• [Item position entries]
+++++

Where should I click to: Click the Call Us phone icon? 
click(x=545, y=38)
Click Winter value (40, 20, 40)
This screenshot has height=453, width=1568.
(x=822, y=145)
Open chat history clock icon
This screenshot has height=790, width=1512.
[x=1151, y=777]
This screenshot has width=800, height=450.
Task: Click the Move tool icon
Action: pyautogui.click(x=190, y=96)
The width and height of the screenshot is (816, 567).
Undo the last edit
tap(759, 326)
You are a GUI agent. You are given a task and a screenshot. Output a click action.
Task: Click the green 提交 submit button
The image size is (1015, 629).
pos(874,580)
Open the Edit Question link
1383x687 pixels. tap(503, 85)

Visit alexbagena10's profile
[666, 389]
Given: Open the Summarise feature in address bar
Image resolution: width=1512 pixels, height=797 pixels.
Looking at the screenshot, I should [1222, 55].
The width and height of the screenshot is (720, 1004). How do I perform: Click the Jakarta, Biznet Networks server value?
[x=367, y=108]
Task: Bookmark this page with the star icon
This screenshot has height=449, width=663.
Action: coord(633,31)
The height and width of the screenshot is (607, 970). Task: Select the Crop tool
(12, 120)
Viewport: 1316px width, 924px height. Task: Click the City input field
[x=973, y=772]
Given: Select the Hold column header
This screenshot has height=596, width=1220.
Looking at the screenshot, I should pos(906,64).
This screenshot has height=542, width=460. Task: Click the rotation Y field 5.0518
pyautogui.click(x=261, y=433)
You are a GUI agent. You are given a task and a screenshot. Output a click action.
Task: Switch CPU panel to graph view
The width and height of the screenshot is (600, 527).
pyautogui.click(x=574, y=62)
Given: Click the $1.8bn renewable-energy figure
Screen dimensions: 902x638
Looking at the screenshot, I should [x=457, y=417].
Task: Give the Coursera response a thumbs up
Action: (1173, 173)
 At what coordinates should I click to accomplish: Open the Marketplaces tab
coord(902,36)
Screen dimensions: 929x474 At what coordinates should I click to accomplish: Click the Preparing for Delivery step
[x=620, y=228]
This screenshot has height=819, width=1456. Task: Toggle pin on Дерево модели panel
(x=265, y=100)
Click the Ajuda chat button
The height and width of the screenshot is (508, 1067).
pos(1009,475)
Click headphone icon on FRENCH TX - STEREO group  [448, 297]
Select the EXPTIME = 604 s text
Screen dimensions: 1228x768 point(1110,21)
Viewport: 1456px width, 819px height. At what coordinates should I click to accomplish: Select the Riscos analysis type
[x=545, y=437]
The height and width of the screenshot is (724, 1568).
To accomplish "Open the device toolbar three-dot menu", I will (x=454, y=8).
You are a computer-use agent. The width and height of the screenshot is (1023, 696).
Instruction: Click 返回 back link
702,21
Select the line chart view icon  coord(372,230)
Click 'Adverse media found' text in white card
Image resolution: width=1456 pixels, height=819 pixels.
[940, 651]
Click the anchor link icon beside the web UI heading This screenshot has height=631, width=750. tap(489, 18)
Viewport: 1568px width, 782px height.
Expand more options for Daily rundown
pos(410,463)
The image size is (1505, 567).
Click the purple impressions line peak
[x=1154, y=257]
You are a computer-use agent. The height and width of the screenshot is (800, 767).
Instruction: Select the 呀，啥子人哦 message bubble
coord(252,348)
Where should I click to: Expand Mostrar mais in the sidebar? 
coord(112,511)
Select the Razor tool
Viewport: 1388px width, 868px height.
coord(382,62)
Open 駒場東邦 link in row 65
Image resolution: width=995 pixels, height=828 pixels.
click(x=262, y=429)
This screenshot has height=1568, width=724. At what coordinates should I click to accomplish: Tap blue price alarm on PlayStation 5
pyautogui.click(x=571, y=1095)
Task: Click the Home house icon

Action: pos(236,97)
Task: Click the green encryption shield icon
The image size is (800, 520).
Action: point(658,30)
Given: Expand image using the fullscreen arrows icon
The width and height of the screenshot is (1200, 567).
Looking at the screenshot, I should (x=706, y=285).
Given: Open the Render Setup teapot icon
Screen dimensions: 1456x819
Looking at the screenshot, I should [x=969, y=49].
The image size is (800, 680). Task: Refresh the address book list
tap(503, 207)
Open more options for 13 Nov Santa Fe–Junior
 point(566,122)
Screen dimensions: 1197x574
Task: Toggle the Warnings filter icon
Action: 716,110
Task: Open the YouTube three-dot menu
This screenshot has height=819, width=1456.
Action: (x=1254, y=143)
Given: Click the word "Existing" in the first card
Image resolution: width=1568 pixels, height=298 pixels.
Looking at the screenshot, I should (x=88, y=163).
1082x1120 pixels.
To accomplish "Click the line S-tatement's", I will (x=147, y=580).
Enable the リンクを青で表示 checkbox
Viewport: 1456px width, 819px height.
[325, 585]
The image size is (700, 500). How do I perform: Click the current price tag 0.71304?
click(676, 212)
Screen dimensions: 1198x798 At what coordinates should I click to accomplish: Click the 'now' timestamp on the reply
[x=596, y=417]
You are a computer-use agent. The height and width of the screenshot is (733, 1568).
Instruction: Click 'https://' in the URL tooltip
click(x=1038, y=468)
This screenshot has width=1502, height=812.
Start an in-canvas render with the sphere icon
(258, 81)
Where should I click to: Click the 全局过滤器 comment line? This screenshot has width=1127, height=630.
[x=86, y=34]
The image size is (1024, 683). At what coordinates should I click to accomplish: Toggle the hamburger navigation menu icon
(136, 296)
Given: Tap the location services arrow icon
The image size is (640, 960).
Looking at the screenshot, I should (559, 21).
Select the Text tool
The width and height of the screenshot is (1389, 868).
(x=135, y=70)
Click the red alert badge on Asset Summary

+++++

• [Task to complete] Update the listing above so that every "GUI agent" becomes "desktop agent", leaving all other text unchanged.

• [Full solution]
Where should I click to: Click the Call Us phone icon? 
click(x=545, y=38)
Click Winter value (40, 20, 40)
This screenshot has height=453, width=1568.
(x=822, y=145)
Open chat history clock icon
This screenshot has height=790, width=1512.
[x=1151, y=777]
This screenshot has width=800, height=450.
Task: Click the Move tool icon
Action: pyautogui.click(x=190, y=96)
The width and height of the screenshot is (816, 567).
Undo the last edit
tap(759, 326)
You are a desktop agent. You are given a task and a screenshot. Output a click action.
Task: Click the green 提交 submit button
The image size is (1015, 629).
pos(874,580)
Open the Edit Question link
1383x687 pixels. tap(503, 85)

Visit alexbagena10's profile
[666, 389]
Given: Open the Summarise feature in address bar
Image resolution: width=1512 pixels, height=797 pixels.
Looking at the screenshot, I should [1222, 55].
The width and height of the screenshot is (720, 1004). How do I perform: Click the Jakarta, Biznet Networks server value?
[x=367, y=108]
Task: Bookmark this page with the star icon
This screenshot has height=449, width=663.
Action: coord(633,31)
The height and width of the screenshot is (607, 970). Task: Select the Crop tool
(12, 120)
Viewport: 1316px width, 924px height. Task: Click the City input field
[x=973, y=772]
Given: Select the Hold column header
This screenshot has height=596, width=1220.
Looking at the screenshot, I should pos(906,64).
This screenshot has height=542, width=460. Task: Click the rotation Y field 5.0518
pyautogui.click(x=261, y=433)
You are a desktop agent. You are given a task and a screenshot. Output a click action.
Task: Switch CPU panel to graph view
The width and height of the screenshot is (600, 527).
pyautogui.click(x=574, y=62)
Given: Click the $1.8bn renewable-energy figure
Screen dimensions: 902x638
Looking at the screenshot, I should [x=457, y=417].
Task: Give the Coursera response a thumbs up
Action: (1173, 173)
 At what coordinates should I click to accomplish: Open the Marketplaces tab
coord(902,36)
Screen dimensions: 929x474 At what coordinates should I click to accomplish: Click the Preparing for Delivery step
[x=620, y=228]
This screenshot has height=819, width=1456. Task: Toggle pin on Дерево модели panel
(x=265, y=100)
Click the Ajuda chat button
The height and width of the screenshot is (508, 1067).
pos(1009,475)
Click headphone icon on FRENCH TX - STEREO group  [448, 297]
Select the EXPTIME = 604 s text
Screen dimensions: 1228x768 point(1110,21)
Viewport: 1456px width, 819px height. At what coordinates should I click to accomplish: Select the Riscos analysis type
[x=545, y=437]
The height and width of the screenshot is (724, 1568).
To accomplish "Open the device toolbar three-dot menu", I will (x=454, y=8).
You are a computer-use agent. The width and height of the screenshot is (1023, 696).
Instruction: Click 返回 back link
702,21
Select the line chart view icon  coord(372,230)
Click 'Adverse media found' text in white card
Image resolution: width=1456 pixels, height=819 pixels.
[940, 651]
Click the anchor link icon beside the web UI heading This screenshot has height=631, width=750. tap(489, 18)
Viewport: 1568px width, 782px height.
Expand more options for Daily rundown
pos(410,463)
The image size is (1505, 567).
Click the purple impressions line peak
[x=1154, y=257]
You are a computer-use agent. The height and width of the screenshot is (800, 767).
Instruction: Select the 呀，啥子人哦 message bubble
coord(252,348)
Where should I click to: Expand Mostrar mais in the sidebar? 
coord(112,511)
Select the Razor tool
Viewport: 1388px width, 868px height.
coord(382,62)
Open 駒場東邦 link in row 65
Image resolution: width=995 pixels, height=828 pixels.
click(x=262, y=429)
This screenshot has height=1568, width=724. At what coordinates should I click to accomplish: Tap blue price alarm on PlayStation 5
pyautogui.click(x=571, y=1095)
Task: Click the Home house icon

Action: pos(236,97)
Task: Click the green encryption shield icon
The image size is (800, 520).
Action: point(658,30)
Given: Expand image using the fullscreen arrows icon
The width and height of the screenshot is (1200, 567).
Looking at the screenshot, I should (x=706, y=285).
Given: Open the Render Setup teapot icon
Screen dimensions: 1456x819
Looking at the screenshot, I should [x=969, y=49].
The image size is (800, 680). Task: Refresh the address book list
tap(503, 207)
Open more options for 13 Nov Santa Fe–Junior
 point(566,122)
Screen dimensions: 1197x574
Task: Toggle the Warnings filter icon
Action: 716,110
Task: Open the YouTube three-dot menu
This screenshot has height=819, width=1456.
Action: (x=1254, y=143)
Given: Click the word "Existing" in the first card
Image resolution: width=1568 pixels, height=298 pixels.
Looking at the screenshot, I should (x=88, y=163).
1082x1120 pixels.
To accomplish "Click the line S-tatement's", I will (x=147, y=580).
Enable the リンクを青で表示 checkbox
Viewport: 1456px width, 819px height.
[325, 585]
The image size is (700, 500). How do I perform: Click the current price tag 0.71304?
click(676, 212)
Screen dimensions: 1198x798 At what coordinates should I click to accomplish: Click the 'now' timestamp on the reply
[x=596, y=417]
You are a computer-use agent. The height and width of the screenshot is (733, 1568).
Instruction: Click 'https://' in the URL tooltip
click(x=1038, y=468)
This screenshot has width=1502, height=812.
Start an in-canvas render with the sphere icon
(258, 81)
Where should I click to: Click the 全局过滤器 comment line? This screenshot has width=1127, height=630.
[x=86, y=34]
The image size is (1024, 683). At what coordinates should I click to accomplish: Toggle the hamburger navigation menu icon
(136, 296)
Given: Tap the location services arrow icon
The image size is (640, 960).
Looking at the screenshot, I should (559, 21).
Select the Text tool
The width and height of the screenshot is (1389, 868).
(x=135, y=70)
Click the red alert badge on Asset Summary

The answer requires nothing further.